Mobile game challenges players to survive traffic in Vietnam

If you still cannot muster enough courage to attempt traffic in Vietnam, do it virtually with an addictive mobile game made by two young Vietnamese.
A screenshot of the game is seen in this photo posted on Thanh Phong's Facebook page.

Available on both the iOS and Android app stores, Coi To Cho Vuot, literally translated as “you can cross if your honking is big enough,” is a 2D game allowing users to guide its main character through the busy streets of Vietnam.

Players must avoid several obstacles, from possible collisions from behind by speedy motorbikes to commuters who cross the streets carelessly. The longer they survive, the more points users gain to unlock new game characters.

Users only need to touch their device screen to swerve left or right or slow down to avoid the obstacles.

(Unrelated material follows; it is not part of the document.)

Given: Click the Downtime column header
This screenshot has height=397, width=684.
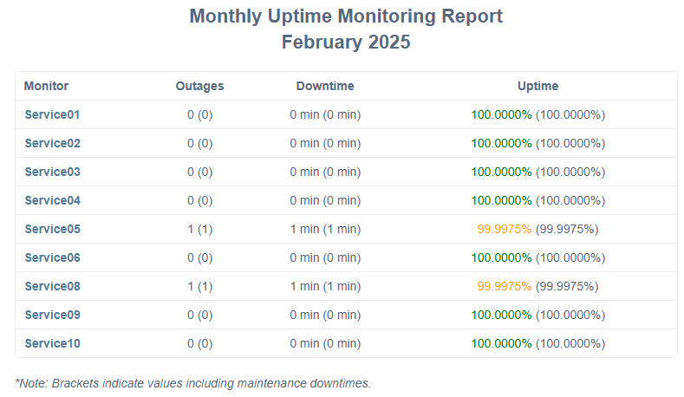Looking at the screenshot, I should click(325, 86).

Players can choose from a wide range of characters, from the notorious ‘Ninja LEAD,’ a term used mostly to describe female Honda LEAD scooter drivers who cover their body from head to toe to avoid the sun, to the ‘big carcass transporter’.

The field of game play is displayed from a bird eye’s view, with the streets featuring typical scenes you might be familiar with; a speeding motorbike with more than two people on the seat, a man who carries a freshly slaughtered pig on the backseat of his motorbike, or that ‘Ninja LEAD’ who crosses the streets in the most dangerous way possible.

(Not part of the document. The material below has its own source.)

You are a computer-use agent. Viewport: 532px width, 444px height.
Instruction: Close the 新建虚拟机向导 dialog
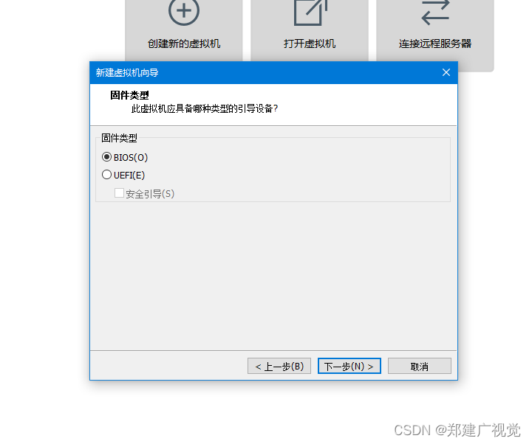(x=446, y=72)
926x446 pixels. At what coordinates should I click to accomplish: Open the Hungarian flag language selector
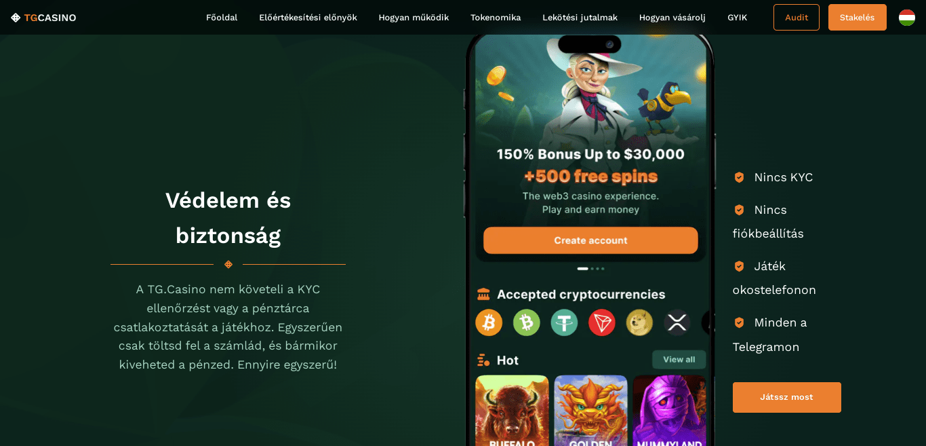(x=907, y=18)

Despite its simple graphics, the game boasts other details unique to Vietnamese streets, such as street vendors pushing their bicycles along and burning their stove on the pavement or cattle leisurely wandering along the roadside.

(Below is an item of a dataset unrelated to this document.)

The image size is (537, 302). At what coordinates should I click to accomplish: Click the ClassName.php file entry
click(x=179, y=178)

The big advantage of the game is that it only features Vietnamese language. But foreign players can easily get started as the game does not have many buttons to click or steps to follow.

“Traveling on the streets in Vietnam always brings thrills and stress comparable to a ‘dead or alive’ game,” the game developer, Phong Duong Comics, writes in the app introduction.

“We created this game in a bid to replicate how it feels when traveling on Vietnam streets.”

The developer said it has dedicated the game to a campaign aimed at raising honking awareness run by Ford Vietnam.

Phong Duong Comics, consisting of talent painter and illustrator Thanh Phong and scriptwriter Khanh Duong, is known for its works including the historical comic series ‘Long Than Tuong’ (Marshal Long).